▶ AIM OF THE TASK:
Your answer should consist solely of the lines from the first line of the data through the line with "You are a computer-use agent. The height", each reproduced exactly.

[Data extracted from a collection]
# # # # #
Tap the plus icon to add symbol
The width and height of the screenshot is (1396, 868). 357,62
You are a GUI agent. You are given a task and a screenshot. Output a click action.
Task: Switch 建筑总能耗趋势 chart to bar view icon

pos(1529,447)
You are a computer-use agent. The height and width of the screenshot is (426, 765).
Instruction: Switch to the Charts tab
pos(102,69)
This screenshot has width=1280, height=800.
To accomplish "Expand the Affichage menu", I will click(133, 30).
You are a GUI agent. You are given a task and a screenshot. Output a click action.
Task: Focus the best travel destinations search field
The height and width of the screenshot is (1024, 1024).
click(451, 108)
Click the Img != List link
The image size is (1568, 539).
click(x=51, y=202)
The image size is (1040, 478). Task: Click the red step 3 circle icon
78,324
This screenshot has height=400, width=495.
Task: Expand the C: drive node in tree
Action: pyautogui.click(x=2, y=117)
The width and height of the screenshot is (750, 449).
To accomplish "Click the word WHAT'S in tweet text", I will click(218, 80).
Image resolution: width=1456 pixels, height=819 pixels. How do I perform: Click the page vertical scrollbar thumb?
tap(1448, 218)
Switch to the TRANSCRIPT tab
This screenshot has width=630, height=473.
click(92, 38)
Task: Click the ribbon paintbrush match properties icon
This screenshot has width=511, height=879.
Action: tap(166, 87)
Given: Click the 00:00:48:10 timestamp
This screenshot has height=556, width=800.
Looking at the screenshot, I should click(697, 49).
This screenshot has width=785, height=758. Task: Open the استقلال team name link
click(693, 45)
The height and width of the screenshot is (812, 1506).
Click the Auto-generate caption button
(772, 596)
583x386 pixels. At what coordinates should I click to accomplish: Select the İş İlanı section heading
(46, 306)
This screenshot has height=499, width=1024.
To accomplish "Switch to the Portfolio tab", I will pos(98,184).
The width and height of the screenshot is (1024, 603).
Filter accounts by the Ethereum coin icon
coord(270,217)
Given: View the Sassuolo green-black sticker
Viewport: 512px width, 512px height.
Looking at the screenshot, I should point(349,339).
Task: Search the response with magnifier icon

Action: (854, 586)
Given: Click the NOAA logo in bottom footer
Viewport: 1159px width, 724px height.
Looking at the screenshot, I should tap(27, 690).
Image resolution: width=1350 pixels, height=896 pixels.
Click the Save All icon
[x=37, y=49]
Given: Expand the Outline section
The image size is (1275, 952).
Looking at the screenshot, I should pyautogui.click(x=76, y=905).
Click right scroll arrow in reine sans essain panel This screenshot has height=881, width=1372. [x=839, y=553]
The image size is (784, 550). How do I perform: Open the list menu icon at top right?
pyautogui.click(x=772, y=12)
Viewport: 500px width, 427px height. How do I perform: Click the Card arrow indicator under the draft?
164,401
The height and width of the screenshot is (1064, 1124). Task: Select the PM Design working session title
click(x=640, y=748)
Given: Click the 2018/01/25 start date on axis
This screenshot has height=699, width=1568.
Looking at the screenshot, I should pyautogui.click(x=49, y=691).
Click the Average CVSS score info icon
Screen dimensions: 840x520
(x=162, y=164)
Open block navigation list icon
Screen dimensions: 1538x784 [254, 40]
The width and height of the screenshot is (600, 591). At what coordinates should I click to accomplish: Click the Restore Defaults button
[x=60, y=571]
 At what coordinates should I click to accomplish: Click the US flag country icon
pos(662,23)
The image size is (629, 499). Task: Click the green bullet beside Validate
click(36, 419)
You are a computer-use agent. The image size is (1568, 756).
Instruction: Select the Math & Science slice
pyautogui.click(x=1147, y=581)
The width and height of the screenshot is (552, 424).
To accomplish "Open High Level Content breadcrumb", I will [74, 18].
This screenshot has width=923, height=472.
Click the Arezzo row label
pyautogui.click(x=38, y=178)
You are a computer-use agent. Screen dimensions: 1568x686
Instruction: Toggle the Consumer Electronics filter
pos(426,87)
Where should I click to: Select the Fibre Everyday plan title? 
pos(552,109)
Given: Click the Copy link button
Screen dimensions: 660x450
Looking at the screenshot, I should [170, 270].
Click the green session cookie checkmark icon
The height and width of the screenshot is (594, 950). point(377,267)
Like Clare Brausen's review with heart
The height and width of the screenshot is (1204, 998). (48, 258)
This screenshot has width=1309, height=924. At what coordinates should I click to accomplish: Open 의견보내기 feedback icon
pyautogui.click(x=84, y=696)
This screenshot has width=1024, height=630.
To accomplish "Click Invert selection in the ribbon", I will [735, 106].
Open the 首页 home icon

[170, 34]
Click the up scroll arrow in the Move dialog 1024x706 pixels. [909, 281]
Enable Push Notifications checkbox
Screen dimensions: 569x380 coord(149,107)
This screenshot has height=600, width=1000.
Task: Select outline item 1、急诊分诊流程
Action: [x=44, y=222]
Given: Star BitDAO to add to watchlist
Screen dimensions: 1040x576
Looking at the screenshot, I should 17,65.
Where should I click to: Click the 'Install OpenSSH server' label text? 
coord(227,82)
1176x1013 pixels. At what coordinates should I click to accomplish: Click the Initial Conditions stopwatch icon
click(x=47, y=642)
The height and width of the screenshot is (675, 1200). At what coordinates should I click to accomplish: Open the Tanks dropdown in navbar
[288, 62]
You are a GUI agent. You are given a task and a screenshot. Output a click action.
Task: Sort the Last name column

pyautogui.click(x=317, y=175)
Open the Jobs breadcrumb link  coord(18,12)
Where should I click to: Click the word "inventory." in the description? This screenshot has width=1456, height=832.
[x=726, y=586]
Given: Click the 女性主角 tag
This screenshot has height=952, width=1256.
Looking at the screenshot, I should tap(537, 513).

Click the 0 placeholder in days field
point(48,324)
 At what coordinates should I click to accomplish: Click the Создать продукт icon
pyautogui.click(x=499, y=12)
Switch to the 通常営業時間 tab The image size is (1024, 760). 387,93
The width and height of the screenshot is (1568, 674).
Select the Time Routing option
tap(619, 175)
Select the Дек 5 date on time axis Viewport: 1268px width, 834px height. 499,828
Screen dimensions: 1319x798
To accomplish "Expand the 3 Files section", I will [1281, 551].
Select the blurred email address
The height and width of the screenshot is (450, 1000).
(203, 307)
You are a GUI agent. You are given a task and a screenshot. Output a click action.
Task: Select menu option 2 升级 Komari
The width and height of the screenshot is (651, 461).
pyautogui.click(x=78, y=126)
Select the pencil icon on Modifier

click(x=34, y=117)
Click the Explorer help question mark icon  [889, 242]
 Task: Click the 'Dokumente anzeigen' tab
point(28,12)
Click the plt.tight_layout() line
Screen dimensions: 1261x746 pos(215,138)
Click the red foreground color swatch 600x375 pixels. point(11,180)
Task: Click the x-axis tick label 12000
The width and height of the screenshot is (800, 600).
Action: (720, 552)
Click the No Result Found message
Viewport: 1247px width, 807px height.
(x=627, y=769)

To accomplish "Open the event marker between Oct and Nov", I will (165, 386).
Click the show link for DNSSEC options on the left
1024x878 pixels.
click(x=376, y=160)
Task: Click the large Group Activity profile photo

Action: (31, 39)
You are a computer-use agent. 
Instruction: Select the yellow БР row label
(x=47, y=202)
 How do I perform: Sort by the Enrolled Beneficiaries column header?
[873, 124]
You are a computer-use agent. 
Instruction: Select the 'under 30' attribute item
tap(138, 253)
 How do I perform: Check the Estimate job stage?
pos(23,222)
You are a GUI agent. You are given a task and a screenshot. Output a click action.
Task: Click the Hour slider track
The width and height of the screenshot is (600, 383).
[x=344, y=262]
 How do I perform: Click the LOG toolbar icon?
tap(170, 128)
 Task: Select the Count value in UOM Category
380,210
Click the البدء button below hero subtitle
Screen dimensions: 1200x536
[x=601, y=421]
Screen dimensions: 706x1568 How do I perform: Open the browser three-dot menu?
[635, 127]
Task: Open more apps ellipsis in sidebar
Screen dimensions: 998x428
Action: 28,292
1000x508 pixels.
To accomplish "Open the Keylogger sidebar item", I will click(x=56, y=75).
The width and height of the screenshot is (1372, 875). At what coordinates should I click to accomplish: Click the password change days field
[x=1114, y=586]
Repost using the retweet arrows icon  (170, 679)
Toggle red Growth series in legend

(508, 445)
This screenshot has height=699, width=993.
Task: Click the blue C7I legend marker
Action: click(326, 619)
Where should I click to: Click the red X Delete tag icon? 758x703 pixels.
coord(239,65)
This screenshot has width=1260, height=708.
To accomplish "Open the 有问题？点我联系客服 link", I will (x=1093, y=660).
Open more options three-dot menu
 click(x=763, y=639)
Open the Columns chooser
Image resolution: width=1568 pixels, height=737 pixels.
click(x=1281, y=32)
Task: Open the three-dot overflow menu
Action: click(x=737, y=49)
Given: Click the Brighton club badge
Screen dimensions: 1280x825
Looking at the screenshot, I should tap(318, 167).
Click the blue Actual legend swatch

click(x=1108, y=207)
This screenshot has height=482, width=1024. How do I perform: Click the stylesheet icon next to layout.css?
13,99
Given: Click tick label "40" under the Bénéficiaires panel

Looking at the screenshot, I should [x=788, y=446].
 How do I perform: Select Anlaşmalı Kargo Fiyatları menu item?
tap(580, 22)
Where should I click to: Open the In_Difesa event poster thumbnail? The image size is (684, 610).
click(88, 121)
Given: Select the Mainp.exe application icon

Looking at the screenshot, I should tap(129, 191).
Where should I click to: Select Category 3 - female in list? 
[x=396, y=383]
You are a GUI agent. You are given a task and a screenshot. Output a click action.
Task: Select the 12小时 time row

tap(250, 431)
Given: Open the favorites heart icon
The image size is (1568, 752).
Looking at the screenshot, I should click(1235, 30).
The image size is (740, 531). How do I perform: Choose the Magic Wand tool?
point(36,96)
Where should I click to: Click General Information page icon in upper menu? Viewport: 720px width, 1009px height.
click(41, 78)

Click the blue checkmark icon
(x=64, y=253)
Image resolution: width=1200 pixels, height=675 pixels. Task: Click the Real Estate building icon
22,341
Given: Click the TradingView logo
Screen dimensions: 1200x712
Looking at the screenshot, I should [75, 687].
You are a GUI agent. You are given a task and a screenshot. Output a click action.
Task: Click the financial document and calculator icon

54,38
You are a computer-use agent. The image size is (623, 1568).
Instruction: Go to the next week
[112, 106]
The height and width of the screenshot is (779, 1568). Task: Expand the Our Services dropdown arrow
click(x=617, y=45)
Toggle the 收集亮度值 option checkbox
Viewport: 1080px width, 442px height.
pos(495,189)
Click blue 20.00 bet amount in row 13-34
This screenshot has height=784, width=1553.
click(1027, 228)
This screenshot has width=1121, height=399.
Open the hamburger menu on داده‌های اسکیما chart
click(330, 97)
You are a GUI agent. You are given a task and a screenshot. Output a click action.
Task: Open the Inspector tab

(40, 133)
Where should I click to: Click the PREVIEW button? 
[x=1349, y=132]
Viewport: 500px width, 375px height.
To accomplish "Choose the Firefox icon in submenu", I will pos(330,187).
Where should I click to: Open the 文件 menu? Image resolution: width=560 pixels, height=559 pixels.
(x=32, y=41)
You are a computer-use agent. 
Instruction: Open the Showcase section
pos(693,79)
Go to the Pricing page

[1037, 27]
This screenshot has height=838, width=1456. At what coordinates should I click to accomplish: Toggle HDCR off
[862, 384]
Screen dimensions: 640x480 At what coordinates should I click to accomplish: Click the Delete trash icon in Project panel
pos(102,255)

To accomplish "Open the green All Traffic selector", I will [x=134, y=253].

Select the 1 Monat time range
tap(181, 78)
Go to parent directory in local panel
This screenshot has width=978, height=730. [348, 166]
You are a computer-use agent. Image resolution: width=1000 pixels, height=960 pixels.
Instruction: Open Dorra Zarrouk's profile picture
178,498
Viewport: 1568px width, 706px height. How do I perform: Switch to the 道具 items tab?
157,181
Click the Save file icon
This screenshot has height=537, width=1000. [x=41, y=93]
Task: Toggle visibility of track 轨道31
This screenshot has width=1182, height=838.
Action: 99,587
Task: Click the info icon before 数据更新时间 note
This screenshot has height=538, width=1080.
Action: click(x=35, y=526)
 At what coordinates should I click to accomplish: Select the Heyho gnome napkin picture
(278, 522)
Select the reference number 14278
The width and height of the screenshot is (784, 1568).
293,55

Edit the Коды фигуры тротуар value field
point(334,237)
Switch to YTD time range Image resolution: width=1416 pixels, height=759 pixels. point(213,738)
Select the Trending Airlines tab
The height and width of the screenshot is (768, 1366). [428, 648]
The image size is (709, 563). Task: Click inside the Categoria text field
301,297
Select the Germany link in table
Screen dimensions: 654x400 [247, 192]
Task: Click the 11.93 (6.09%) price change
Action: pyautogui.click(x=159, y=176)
# # # # #
▶ EXERCISE SOLUTION:
Tap the plus icon to add symbol
The width and height of the screenshot is (1396, 868). 357,62
You are a GUI agent. You are given a task and a screenshot. Output a click action.
Task: Switch 建筑总能耗趋势 chart to bar view icon

pos(1529,447)
You are a computer-use agent. The height and width of the screenshot is (426, 765).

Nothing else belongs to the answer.